▼▼▼
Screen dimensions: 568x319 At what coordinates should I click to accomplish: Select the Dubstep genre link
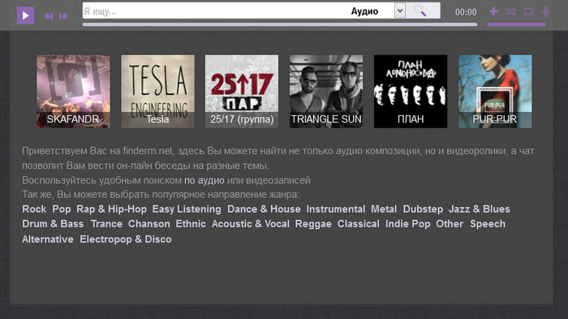click(423, 209)
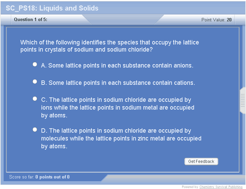Click answer text about anions
The image size is (246, 189).
pyautogui.click(x=117, y=65)
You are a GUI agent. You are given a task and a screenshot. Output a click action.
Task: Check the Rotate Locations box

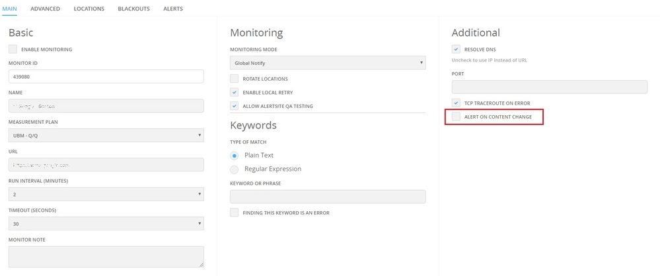point(235,79)
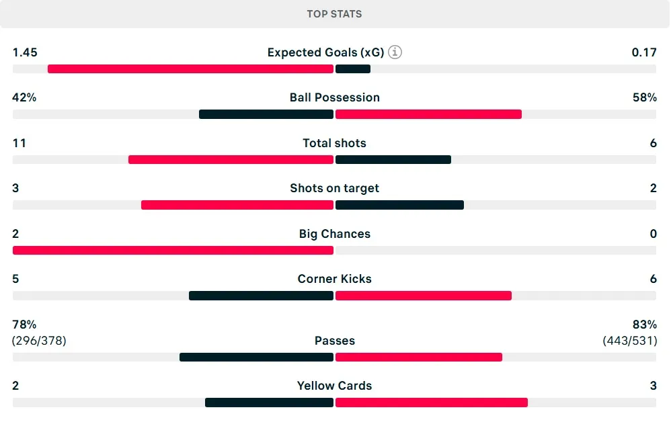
▲▲▲
Could the entries above be written out word for word, pictures excluded?

Screen dimensions: 568x319 At what coordinates should I click to accomplish: Select the Dubstep genre link
click(423, 209)
Click answer text about anions
The image size is (246, 189).
pyautogui.click(x=117, y=65)
You are a GUI agent. You are given a task and a screenshot. Output a click action.
Task: Check the Rotate Locations box

point(235,79)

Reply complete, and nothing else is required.